Things turned around next season with HC Davos. Starting in a Swiss League that was attracting top locked-out NHL players (and current Canadian Olympians) like Rick Nash and Joe Thornton, Hiller was named goalie of the year – an award Cristobal Huet, who also attended Allaire’s summer camps, captured three times before coming to the NHL at age 28 – while winning the first of two Nationalliga Championships with HC Davos. From there came appearances – and success – in higher-profile events like the Spengler Cup and European Champions Cup, a starting role on the Swiss squads at the World Championships, the NHL, and now a starring role at the 2010 Olympics.

“It was step by step,” Hiller said of the slow rise. “As a kid I always had that NHL dream but it was so far away and I came closer and closer every year.”

Hiller doesn’t think it’s a coincidence he started taking those steps after attending Allaire’s camps. While he still likes to think of himself as more than just a blocker, Hiller has come a long way technically since that first session at age 19.

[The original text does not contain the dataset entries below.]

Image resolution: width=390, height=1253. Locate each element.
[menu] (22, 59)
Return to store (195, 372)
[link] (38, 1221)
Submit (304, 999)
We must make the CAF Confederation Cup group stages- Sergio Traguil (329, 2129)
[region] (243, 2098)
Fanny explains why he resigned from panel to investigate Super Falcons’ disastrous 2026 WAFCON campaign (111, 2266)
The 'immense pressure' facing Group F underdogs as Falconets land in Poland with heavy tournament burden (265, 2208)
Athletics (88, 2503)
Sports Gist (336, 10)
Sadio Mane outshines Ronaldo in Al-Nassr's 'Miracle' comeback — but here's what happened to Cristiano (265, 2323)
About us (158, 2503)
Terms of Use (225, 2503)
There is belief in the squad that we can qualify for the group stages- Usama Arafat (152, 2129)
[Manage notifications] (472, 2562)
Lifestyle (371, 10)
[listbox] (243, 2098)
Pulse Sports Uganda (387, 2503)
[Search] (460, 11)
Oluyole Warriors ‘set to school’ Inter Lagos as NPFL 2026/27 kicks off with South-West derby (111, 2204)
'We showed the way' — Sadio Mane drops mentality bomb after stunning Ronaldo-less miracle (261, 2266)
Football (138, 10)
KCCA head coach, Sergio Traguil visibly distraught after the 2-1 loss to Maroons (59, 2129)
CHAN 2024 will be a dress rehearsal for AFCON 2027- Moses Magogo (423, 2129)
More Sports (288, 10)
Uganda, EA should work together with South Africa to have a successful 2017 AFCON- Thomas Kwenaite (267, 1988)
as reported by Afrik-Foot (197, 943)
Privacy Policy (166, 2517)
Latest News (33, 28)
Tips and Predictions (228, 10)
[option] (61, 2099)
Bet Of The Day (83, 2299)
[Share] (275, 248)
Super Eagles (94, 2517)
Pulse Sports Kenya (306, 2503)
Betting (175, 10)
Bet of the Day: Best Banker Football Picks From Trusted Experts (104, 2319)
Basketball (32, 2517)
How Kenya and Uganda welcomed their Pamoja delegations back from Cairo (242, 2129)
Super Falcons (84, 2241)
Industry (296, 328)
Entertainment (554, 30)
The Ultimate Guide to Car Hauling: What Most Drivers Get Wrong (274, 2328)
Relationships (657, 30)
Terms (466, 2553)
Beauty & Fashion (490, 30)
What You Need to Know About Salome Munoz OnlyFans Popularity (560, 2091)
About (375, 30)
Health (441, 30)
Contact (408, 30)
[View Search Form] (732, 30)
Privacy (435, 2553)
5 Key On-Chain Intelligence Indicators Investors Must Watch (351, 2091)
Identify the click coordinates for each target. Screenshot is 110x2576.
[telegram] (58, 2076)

“The basics are those side to side movements, always be in the right spot in front of the shooter and taking up the area,” said Hiller, who did have other goalie coaches – and one-on-one sessions with ex-NHL goaltender David Aebischer stressing things like proper leg recovery – before hooking up with Allaire.

If he had to choose another Allaire disciple for comparison, Hiller has always said he think of himself as being closer to the reactive game of Team Canada goalie Roberto Luongo than a pure blocker like Giguere. He has fast feet, makes strong, quick lateral pushes from his knees, and reads the play well, a combination that allows Hiller to arrive early and square to save positions, look bigger than his 6-foot-1 frame, and maintain superb rebound control on body saves.

“But I’m also still working a lot of my reflexes,” Hiller stressed. “It’s not just positioning, I can also go for the puck and I can make saves with the arms.”

Canada – the country and the team – found that out first hand on Thursday. What they may not have realized was the role one of their own played in the scare.